Chaque fois qu’il débarquait à Paris, il ne se passait pas 48 heures avant que sa voix un peu caverneuse résonne au téléphone. « Monsieur Rioux, nous avons d’importantes choses à discuter. Il s’agit de l’avenir du Québec ! » On avait chaque fois l’impression d’être convoqué à une réunion où se déciderait le sort de la nation. Pour Landry, le Québec était dans les grandes comme dans les petites choses, dans chaque geste, chaque phrase et chaque intonation.
C’est peu dire que l’homme dévorait la presse. Il aimait le journalisme d’idées, celui qui tente d’aller au-delà de l’immédiateté des choses. Quand il n’était pas d’accord avec un article, il décrochait son téléphone et prenait sa voix rude. J’y ai eu droit un jour où j’avais oublié de mentionner qu’il comptait parmi les premiers ministres québécois qui, comme son imposant collègue Jacques Parizeau, avaient étudié à Science Po.
Ami du premier ministre Michel Rocard et admirateur de celui des Affaires étrangères Hubert Védrine, Landry était comme un poisson dans l’eau à Paris, où il se montrait à l’aise aussi bien avec les élites qu’avec les gens du peuple. Je me souviens de mon étonnement lorsque, invité à une tribune téléphonique, il se mit à échanger avec les auditeurs sur ses années d’étudiant à Paris, citant le nom des rues et des quartiers comme s’il ne les avait jamais quittés.
Pour l’avoir suivi à Bruxelles, à Strasbourg et dans quelques capitales européennes, je peux dire que jamais les Québécois n’ont eu à rougir de l’image qu’il donnait de nous à l’étranger.
Bernard Landry était un homme de culture, qui a pourtant oeuvré dans un univers économique qui se caractérise souvent par sa profonde inculture. Un peu comme dans la chanson de Luc Plamondon, il aimait se présenter comme un artiste qui s’était égaré en économie par devoir, à la demande de René Lévesque. Sans nier l’importance des comptables qui peuplent le milieu, il est bon que l’économie soit ainsi prise en main par des hommes qui savent lire plus que des colonnes de chiffres.

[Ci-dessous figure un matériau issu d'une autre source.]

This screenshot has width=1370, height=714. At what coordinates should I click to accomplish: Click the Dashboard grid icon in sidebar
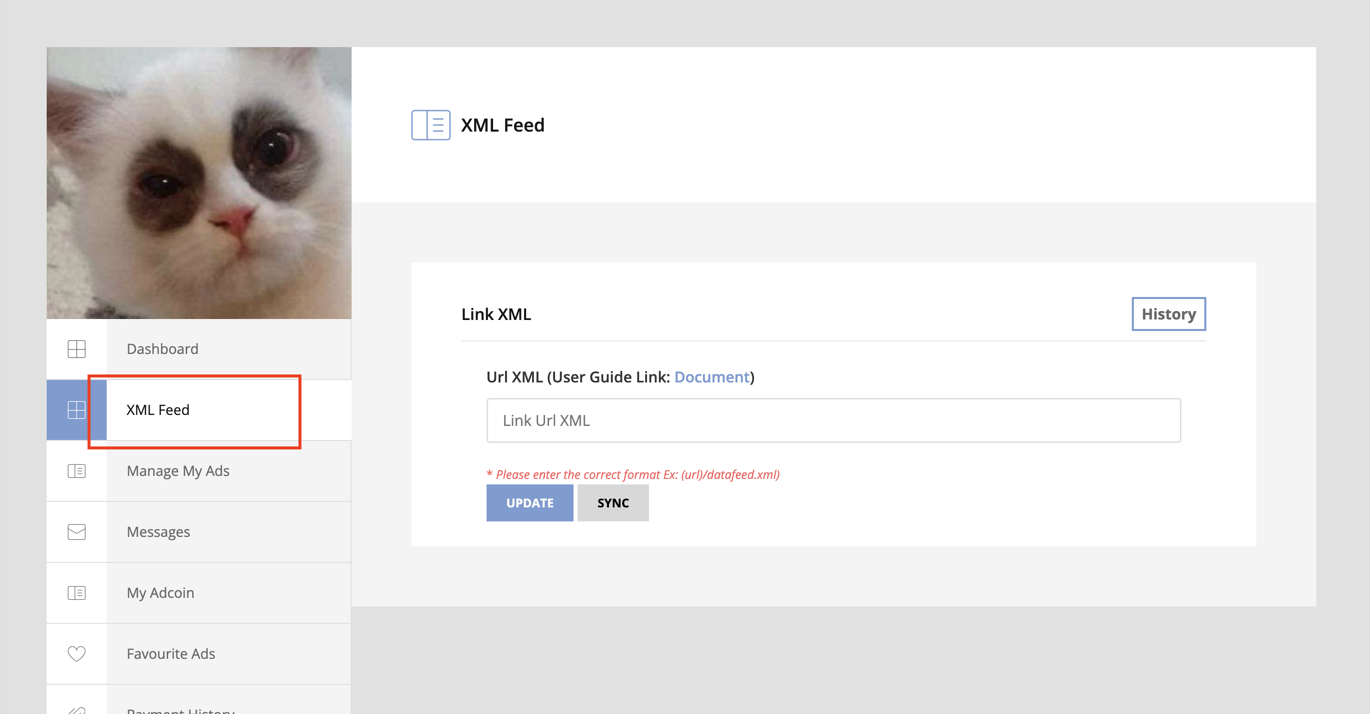[76, 349]
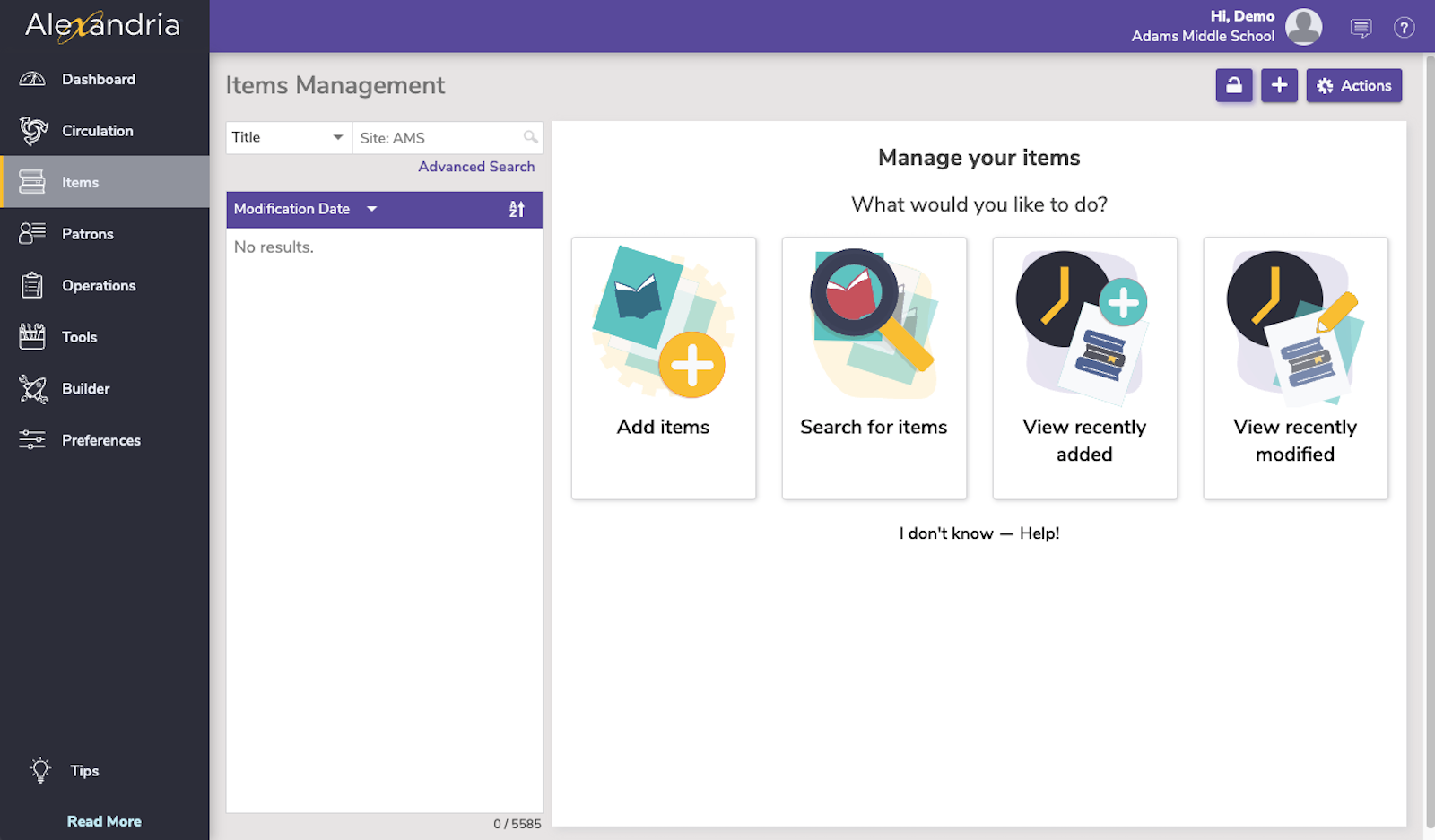Go to Dashboard in sidebar

[x=99, y=79]
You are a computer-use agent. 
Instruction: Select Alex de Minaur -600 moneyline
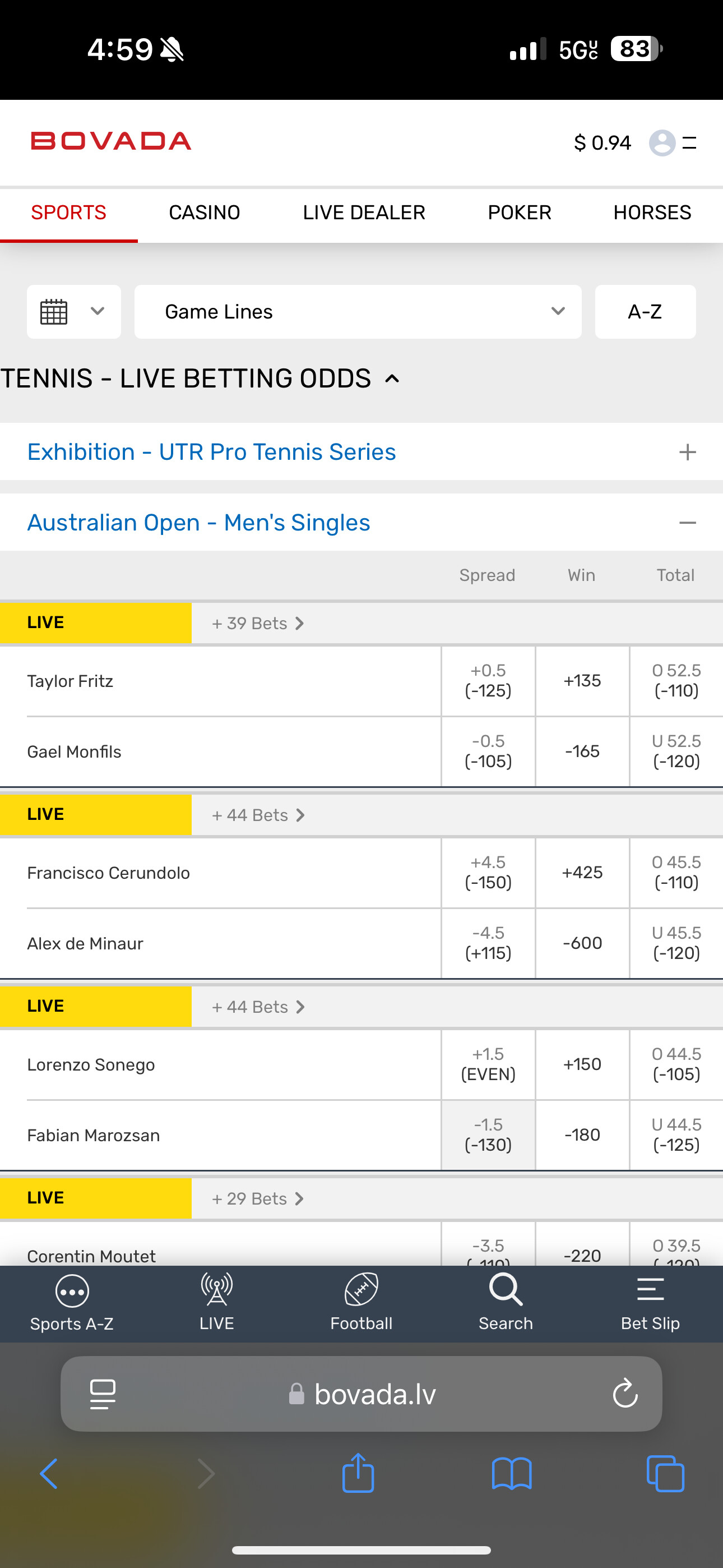pyautogui.click(x=582, y=943)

Ses formules en latin ont souvent fait sourire. À tort ! Elles étaient le fait d’un homme qui avait fait ses humanités, ce qui devient rare en politique. Mais surtout, elles n’étaient jamais déplacées. À moins que l’on juge inutile de savoir, comme il le répétait à tous, qu’en latin le mot « province » désigne un territoire vaincu (pro vincere). Lui-même se désolait de voir ce mot, pourtant oublié depuis la Révolution tranquille, revenir en force dans la presse québécoise depuis quelques années.
Contrairement à ces anciens premiers ministres qui s’enferment dans une certaine réserve — ce qui peut se comprendre et se justifier —, Bernard Landry sera demeuré un militant jusqu’à la fin, répondant à toutes les invitations, au grand désespoir de ses proches parfois. Souverainiste pragmatique, comme l’a souligné mon collègue Michel David, Landry ne craignait pourtant pas de se retrouver au milieu de jeunes militants enthousiastes souvent plus agités et plus pressés que lui.
Député dans l’âme, il savait s’enquérir des membres de votre famille qui habitaient Saint-Jacques de Montcalm, là où il était né et où a toujours résidé sa mère. Les habitants de la municipalité, dont un grand nombre sont d’origine acadienne comme les Landry, se souviennent encore de la limousine qui certains soirs venait discrètement déposer le fils prodigue.
Craignant peut-être que, pour moi, cette affirmation n’ait pas toujours été une évidence, Bernard Landry m’a souvent répété qu’il ne fallait « jamais désespérer de son peuple ». « Jamais ! » insistait-il. Il disait cela avec une conviction qui forçait le respect. C’est un conseil qui pourrait ne pas être inutile par les temps qui courent.